The Inherent Fallacy of Central Planning, Local-Style
The Post-Dispatch has published two major stories in the past few days regarding planned developments by local communities and developers. This is an issue in which I have neither training nor expertise, but do have tremendous interest and some personal experience, so here goes nothing. Between you and me, I was hoping Urban Review would have tackled this so I could just link to them, but, alas, no luck yet.
The first Post-Dispatch article is about the efforts of local suburbs to create downtown areas for their communities. The second is specific to the Olive Boulevard area of University City and Olivette, with which I am pretty familiar.
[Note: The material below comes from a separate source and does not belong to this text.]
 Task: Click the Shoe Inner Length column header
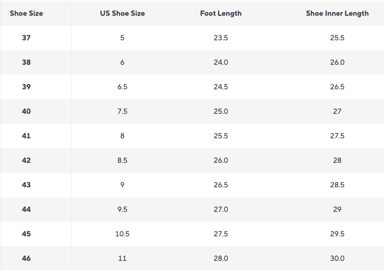[x=337, y=13]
As for the first article, it was excellent reading once I got past my initial, "Are you kidding me? Is this a joke?" response. There is some absurdity in suburban towns that "just decide" (say that like Chris Penn in Reservoir Dogs) to suddenly create an urban environment, with all its inherent hipness, in the middle of suburbia. It’s like Robert Moses and Jane Jacobs sat down and just worked out a compromise over coffee. Tell me what is missing in this statement:
Planners tout Manchester Road in Maplewood, downtown Kirkwood and Washington Avenue in St. Louis as premier examples of vibrant business and residential districts created by refurbishing existing buildings.
What is missing is the acknowledgement that the planners didn’t have anything to do with the success of Washington Avenue, downtown Maplewood, or Kirkwood. I was there on Wash Ave., man to do my best 1967 Haight-Ashbury impression. Entrepreneurs made Washington Avenue what it is, along with some dedicated urban trailblazers. City government had nothing to do with it, although they almost screwed the whole thing up with a neverending street improvement project. I admit I like the zipper motif in the road, for which we can thank the city, but that’s it.
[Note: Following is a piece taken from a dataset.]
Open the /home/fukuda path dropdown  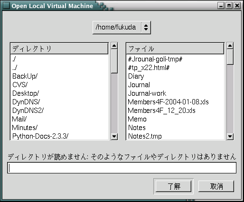(x=122, y=27)
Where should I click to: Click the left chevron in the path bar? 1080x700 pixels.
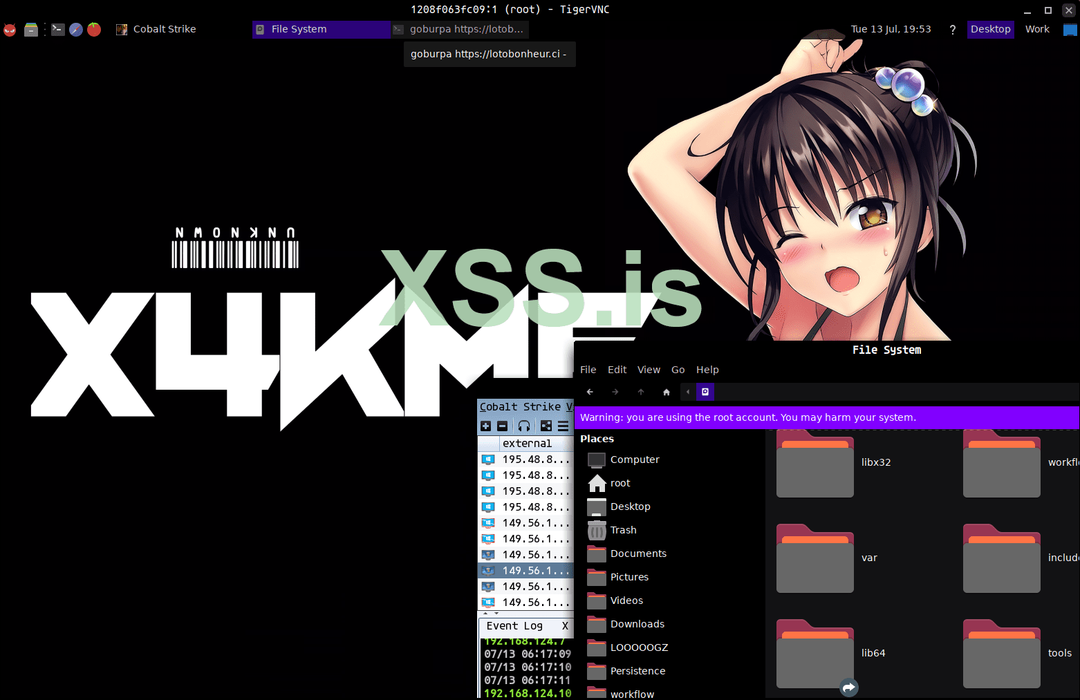click(688, 392)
Downtown Maplewood is the same thing restaurateurs built that up while the city was tearing down houses for Wal-Mart just to the north. (Side note: It’s a brilliant idea to take advantage of the fact that the city goes 100 yards west of Skinker to put up bars with 3 a.m. licenses on the city line, in what feels like the county. See Delmar Bar and Grill, Cheshire, and Cusumano’s on Manchester as successful examples.)
As for Kirkwood, the downtown area there was popular long before the new loft developments were planned. The hobby shops, diners, neighborhood bars, and markets gave the place a great feel without the new urban hipness everyone apparently wants now, according to this article. If Dardenne Prairie, Manchester, and Chesterfield want to just build downtowns out of thin air, I wish them luck (not really) but feel they are going to have the same results as Wildwood:
In Wildwood’s town center, leaders say some businesses have thrived, though some residents have been disappointed at the pace of the residential development.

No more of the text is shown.